Defrauding travel insurance is nothing new to Phuket, only a handful of years ago it was Australians capturing the headlines. Michael Laverty’s claims that he suffered a violent assault and robbery, quickly exposed as lies, have nonetheless rattled across UK websites, leaving a trail of vitriol about “dangerous Phuket” and “crowdfunding scammers”
It seems that Mr Laverty underestimated the Phuket Police, who despite their poor reputation here and abroad, did what they do best. No, not the high-tech, CSI-style crime fighting you see on TV – but simply using some good old-fashioned shoe leather.
Bad eggs like Mr Laverty make it worse for the likes of Stacey Liddle, whose leg was crushed in a bike accident in Chalong that was not covered by her travel insurance. Stacey also launched a campaign to raise money for medical bills. Getting coverage for riding a motorbike in Thailand is difficult for a reason – insurance companies have run the numbers and know it’s not a money-making proposition.

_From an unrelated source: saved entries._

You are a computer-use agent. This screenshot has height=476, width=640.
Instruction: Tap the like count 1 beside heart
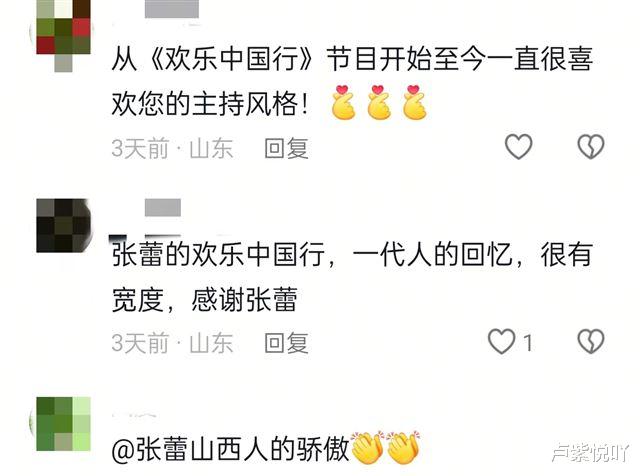tap(528, 343)
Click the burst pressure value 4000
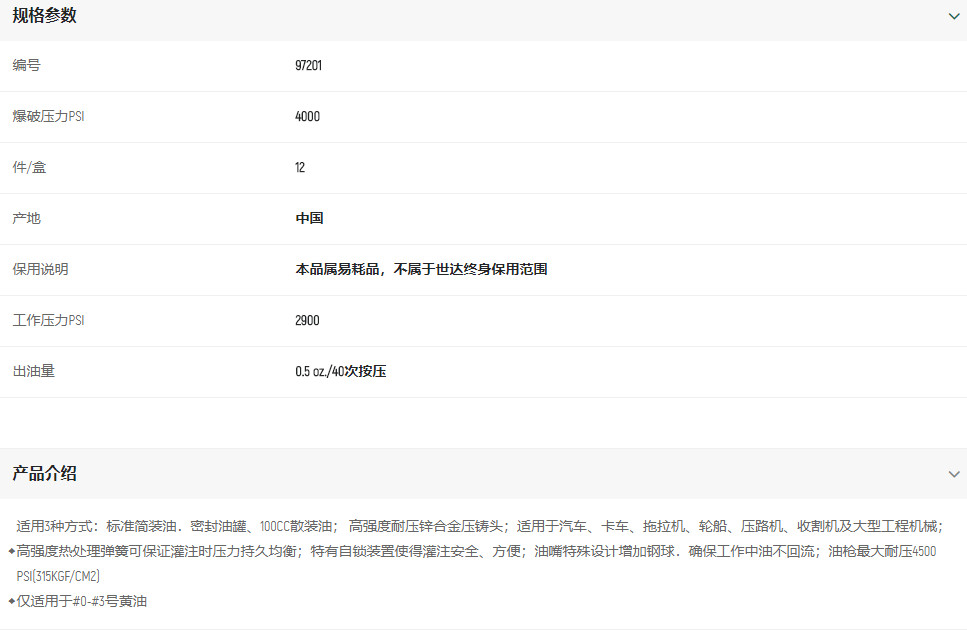967x637 pixels. [x=307, y=117]
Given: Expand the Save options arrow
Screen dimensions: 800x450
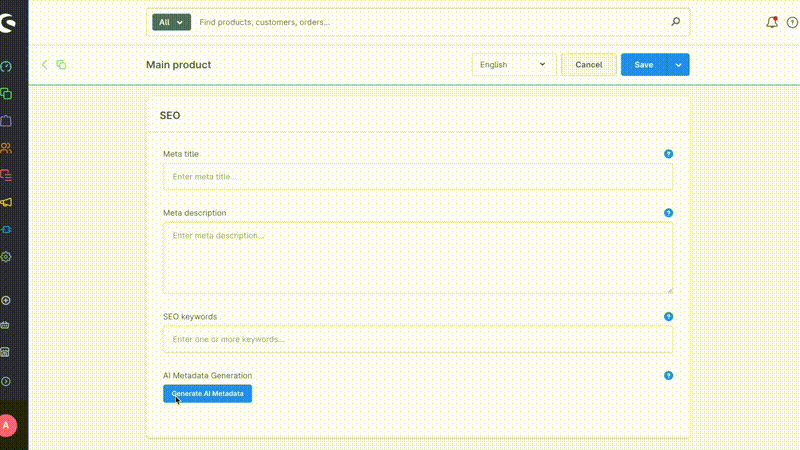Looking at the screenshot, I should (x=678, y=65).
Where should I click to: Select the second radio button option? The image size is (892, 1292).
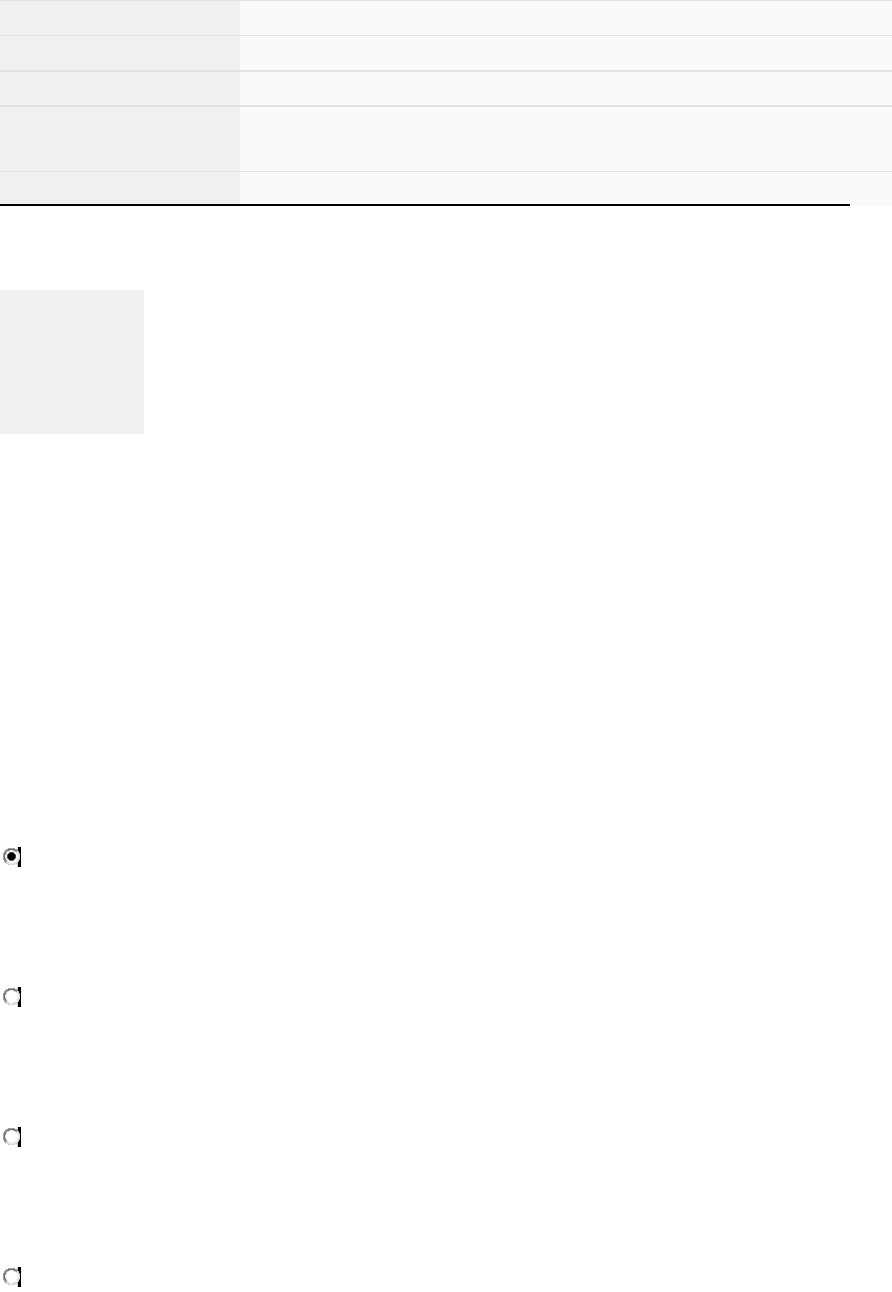click(x=12, y=997)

Stacey did what tens of thousands of visitors to Phuket do every day. She rented a motorbike from a company that did not require her to show a licence. Rode it on Phuket’s notorious roads, which still lack any decent, cheap, reliable public transport alternative. Then the statistically inevitable happened and fate decreed her number was up.
Like any technology, whether crowdfunding is used for good or bad is up to the people using it.
Crowdfunding will continue to be used as a de facto, post-accident insurance policy – whether with noble or less-than-noble intentions. In the case of Mr Laverty, we hope that a message for aspiring fraudsters has been sent loud and clear. As for Stacey’s case, it appears the crowd came through for her.
But if you’re thinking of riding in Phuket sans licence and insurance, take a leaf out of the insurers’ well-balanced books – and don’t risk it.